A mother’s love is like no other.
Like most mothers, there’s nothing Bradford resident Sandra Szentesy wouldn’t do for her children, Leah, 30, and Kaitlyn (Katie), 29, including donating her own stem cells to help keep them alive.
And that’s exactly what she had to do last month, as Katie fights for her life after being diagnosed with cancer for a second time this past February.
Her first bout of cancer began in 2018, when in the summer she began developing symptoms associated with breast cancer. Six months later, after multiple appointments and examinations, she was diagnosed with Angiosarcoma, a rare form of cancer that develops in the inner lining of blood vessels.
“It presented itself behind her right breast,” explained Sandra. And to get clear margins, Katie would need a radical mastectomy, which she had done in February 2019.
The radical mastectomy involved removing part of her back to cover the hole from the mastectomy. Katie had decided to remove both her breasts since she carries the PALB2 gene that puts her at a higher risk for developing breast, ovarian and pancreatic cancer.

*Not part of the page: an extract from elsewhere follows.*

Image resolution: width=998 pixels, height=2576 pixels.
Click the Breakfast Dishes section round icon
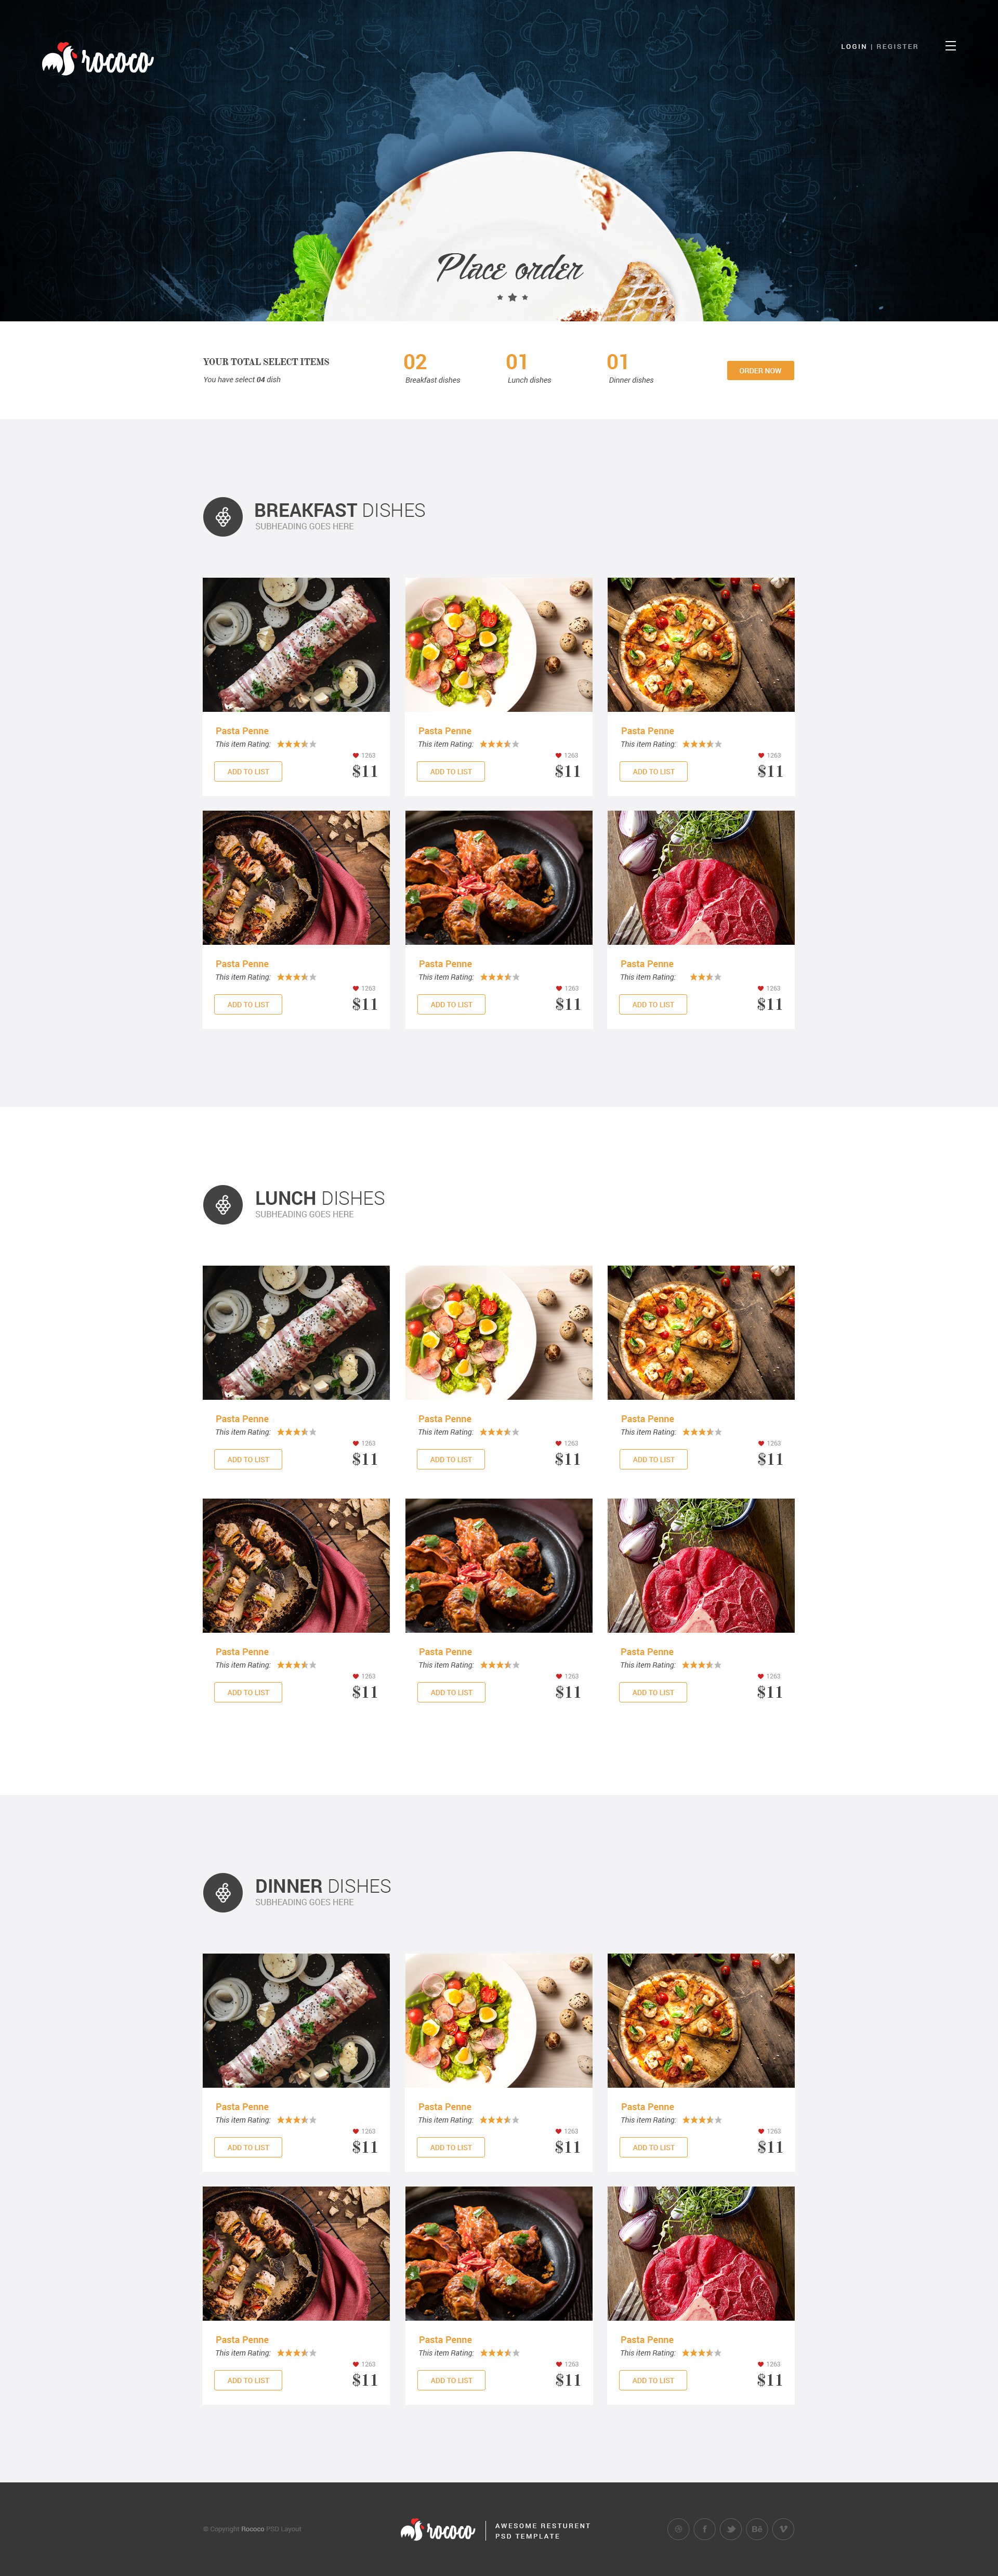(223, 517)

It took three months for her body to heal from the surgery.
“But she was always so positive,” Sandra said.
Katie had been following up with her doctors every four months, and getting clear CT scans. The plan was to have Katie’s breasts reconstructed in 2020, as you need to be clear of Angiosarcoma for one year before being considered for the surgery.
But bad luck struck Katie yet again.